::: Records to use :::
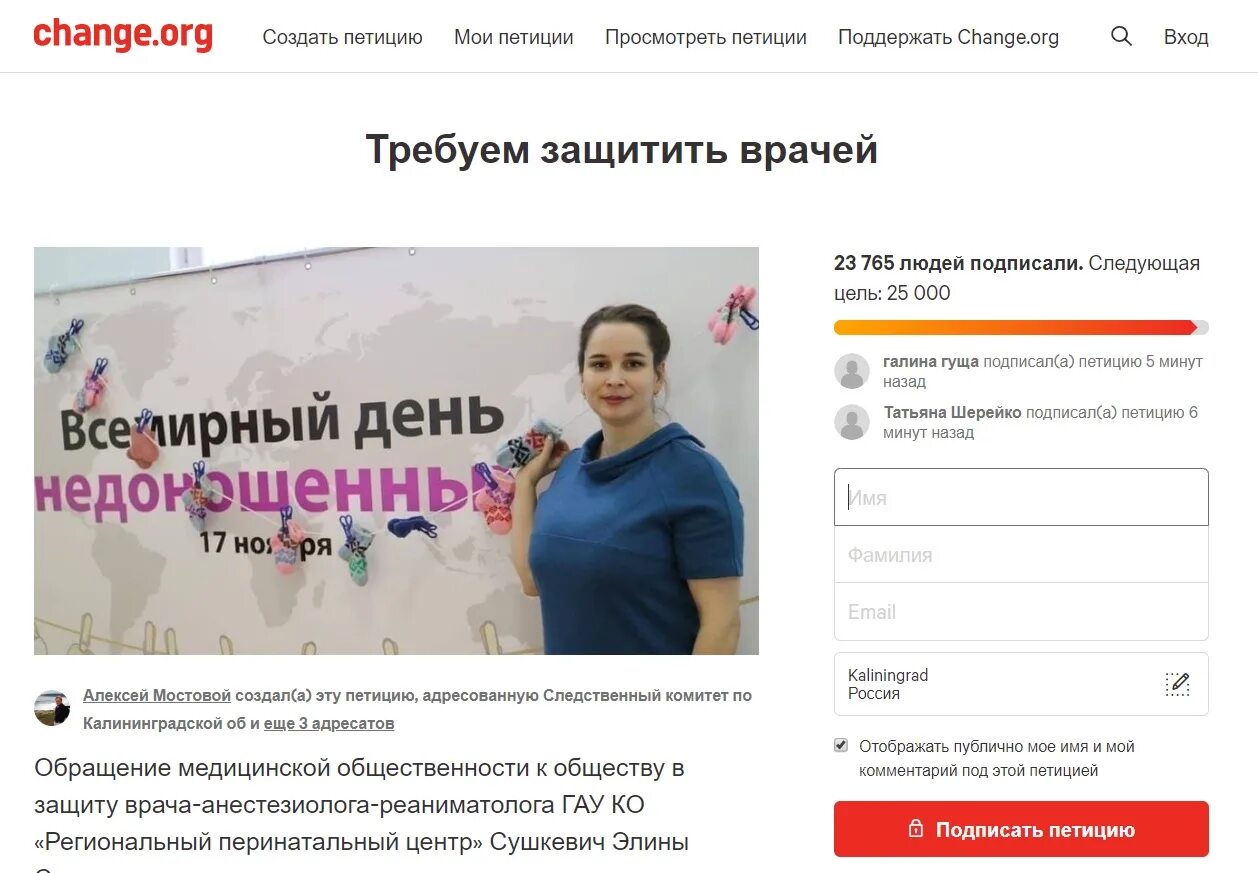Screen dimensions: 1258x873
Task: Toggle public display of name checkbox
Action: tap(841, 746)
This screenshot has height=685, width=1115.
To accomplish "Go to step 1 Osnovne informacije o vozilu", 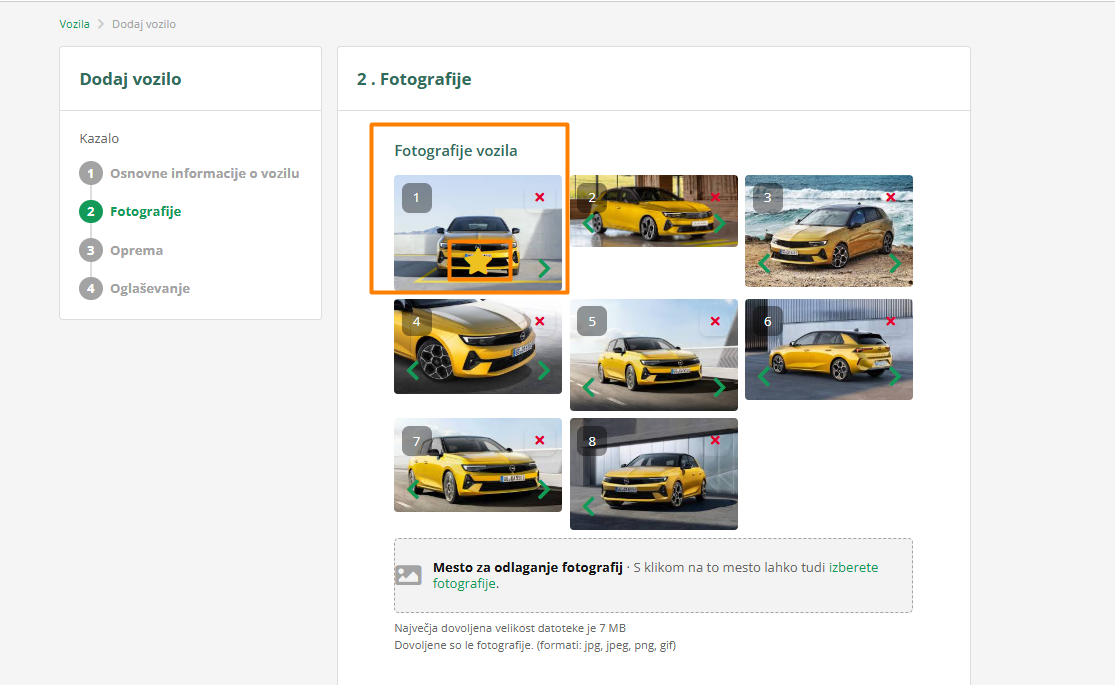I will [204, 173].
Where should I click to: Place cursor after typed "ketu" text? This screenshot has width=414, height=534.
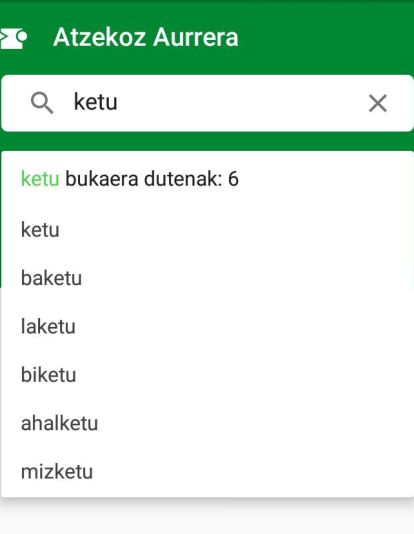(x=118, y=102)
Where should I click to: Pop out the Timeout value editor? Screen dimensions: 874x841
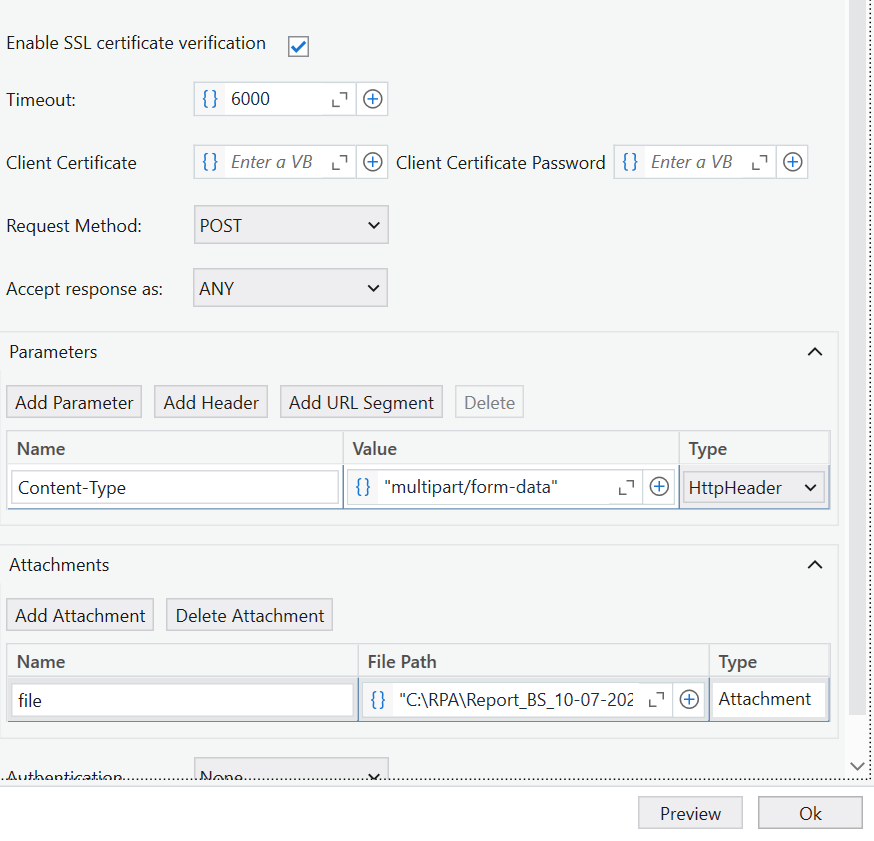[338, 98]
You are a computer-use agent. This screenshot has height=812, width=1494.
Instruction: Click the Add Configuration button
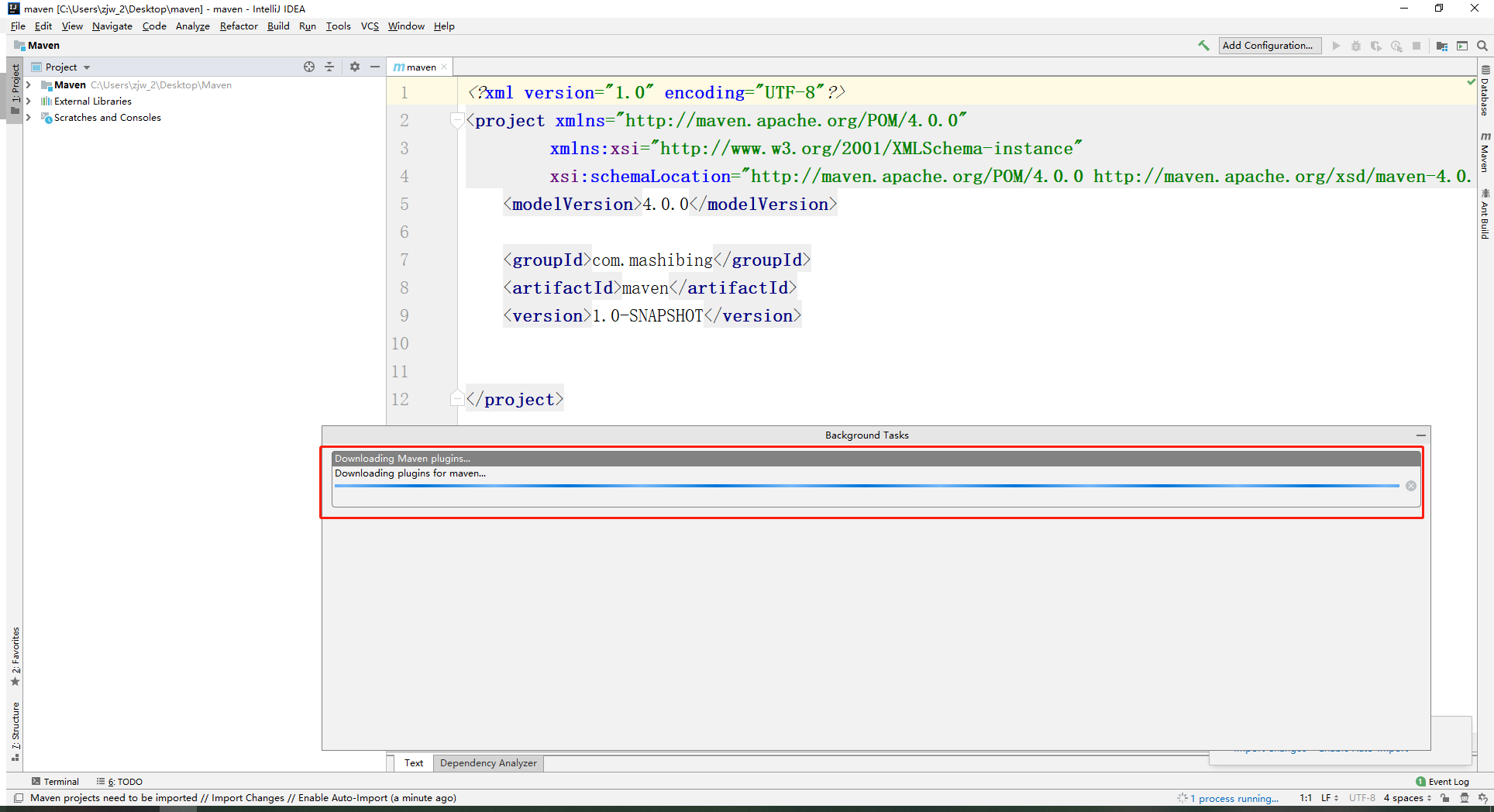tap(1268, 46)
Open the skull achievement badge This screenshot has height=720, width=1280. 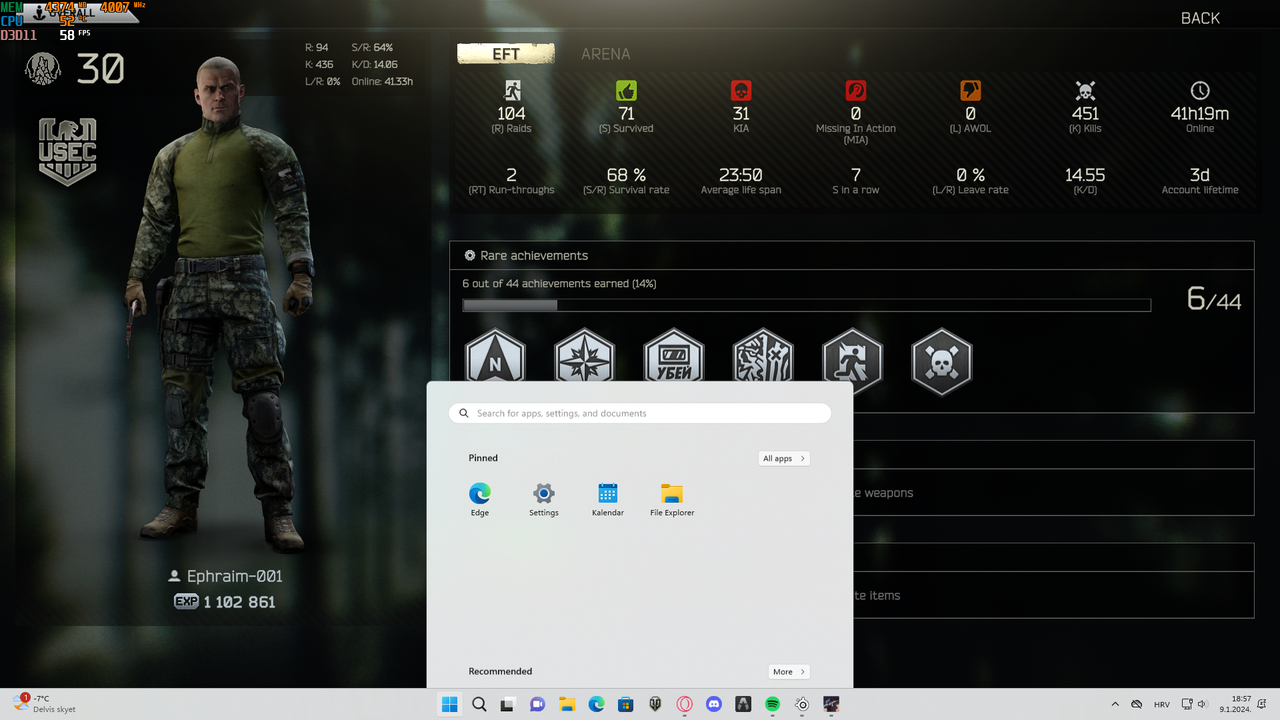pos(941,362)
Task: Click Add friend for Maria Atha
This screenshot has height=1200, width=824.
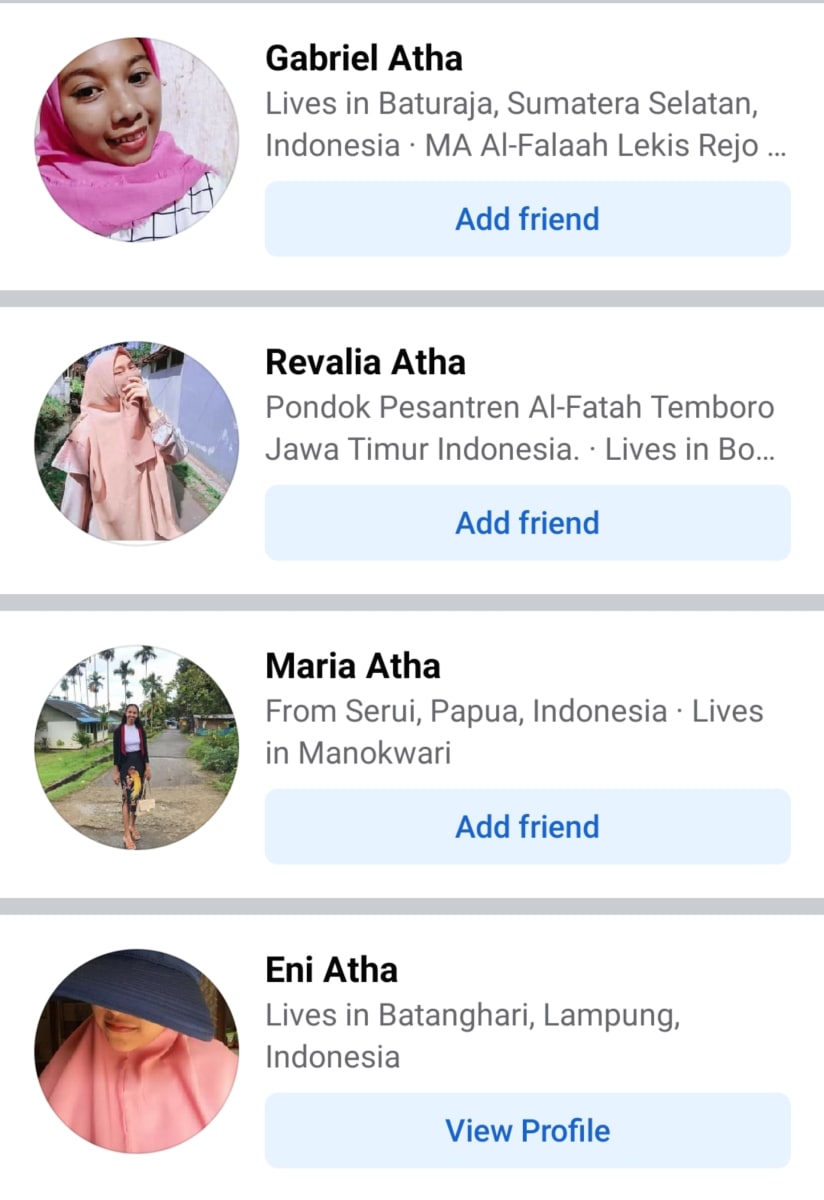Action: click(x=527, y=827)
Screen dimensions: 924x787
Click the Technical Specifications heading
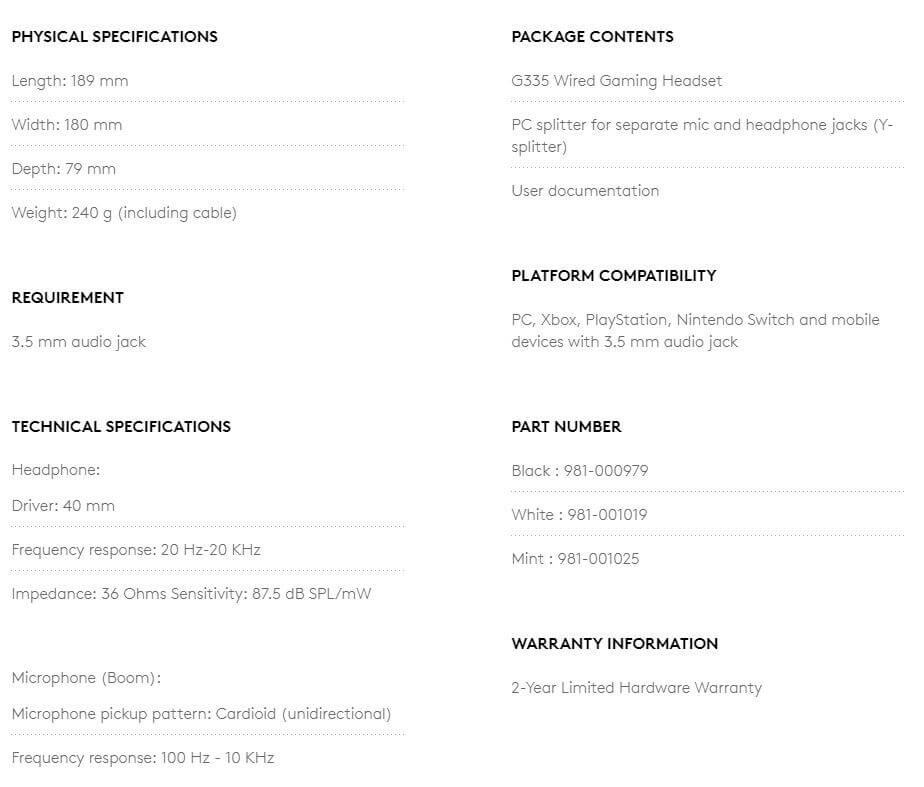(x=121, y=426)
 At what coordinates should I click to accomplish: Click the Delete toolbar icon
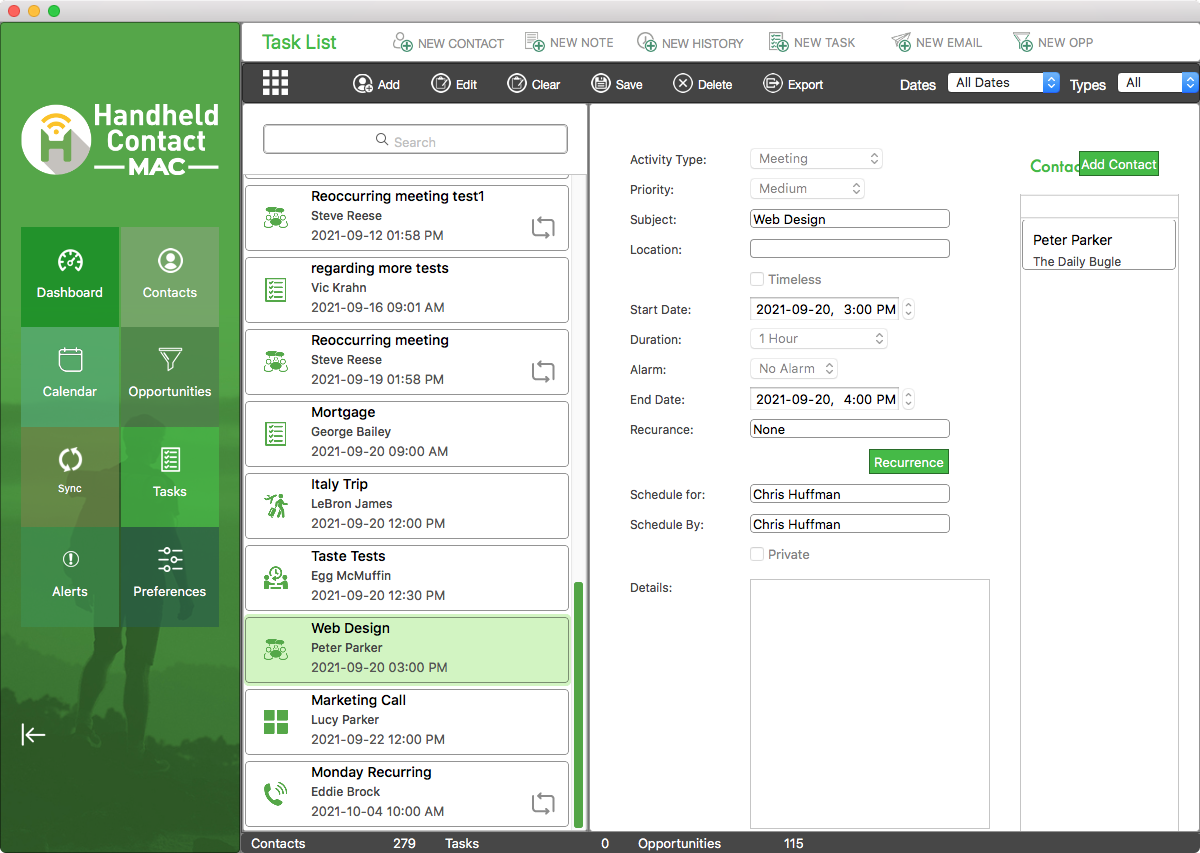coord(683,84)
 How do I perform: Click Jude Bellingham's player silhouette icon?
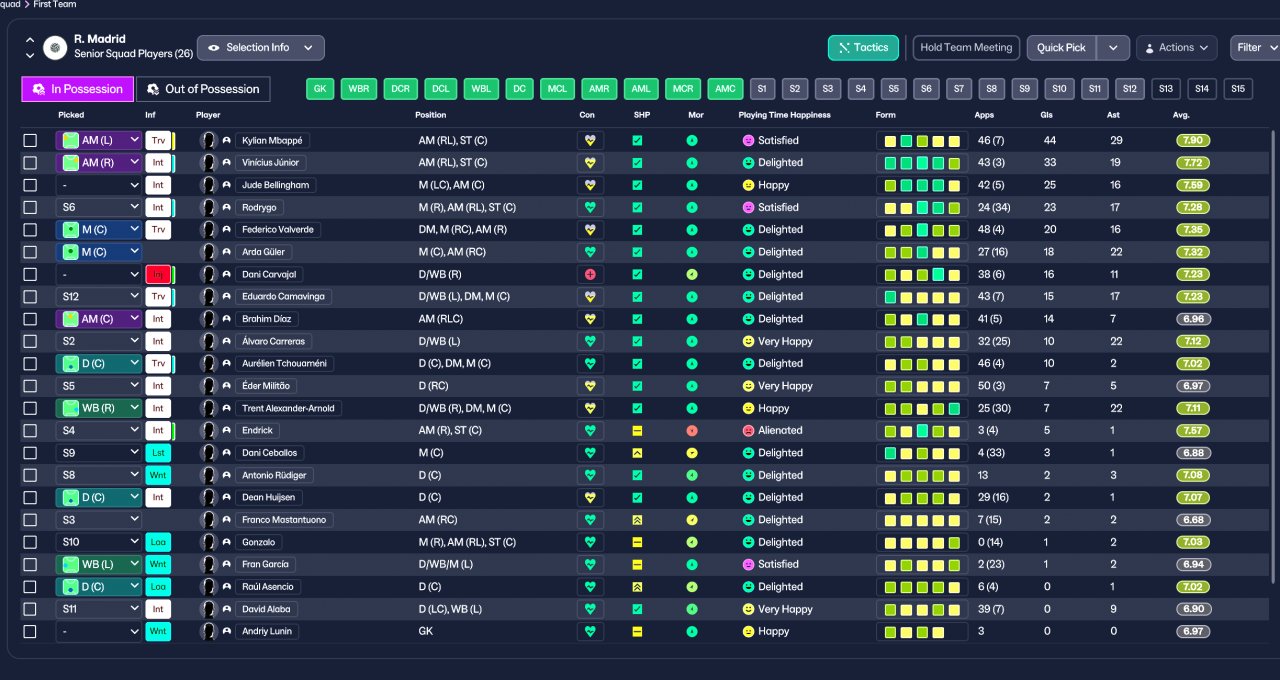(x=208, y=185)
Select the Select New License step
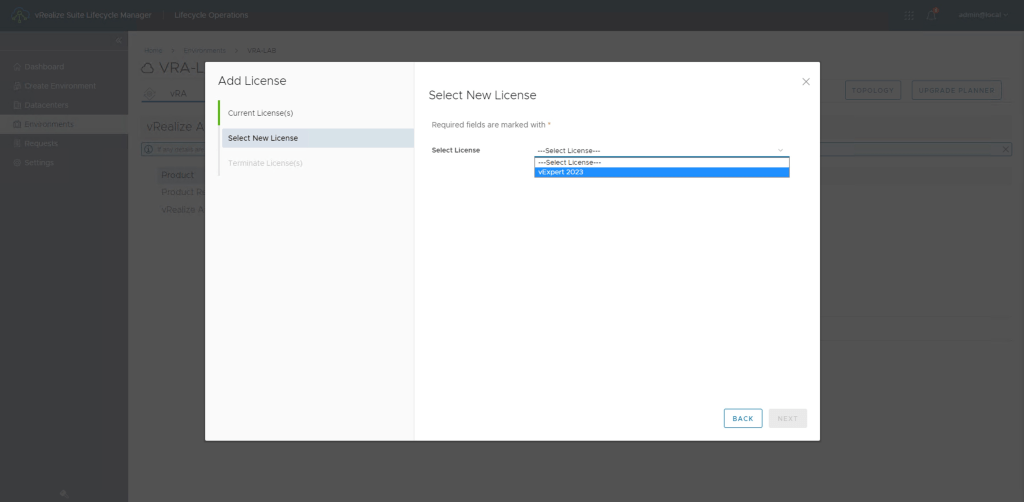Screen dimensions: 1024x502 tap(263, 138)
:::
**Exercise:**
Exactly the lines running from the one with "At what coordinates" through the end of the listing above must be output, both ends included. No pictures belong in the output.

**Result of the task:**
 At what coordinates should I click to accomplish: Click the Delete toolbar icon
coord(683,84)
 How do I perform: Click Jude Bellingham's player silhouette icon?
(x=208, y=185)
Select the Select New License step
Screen dimensions: 1024x502 tap(263, 138)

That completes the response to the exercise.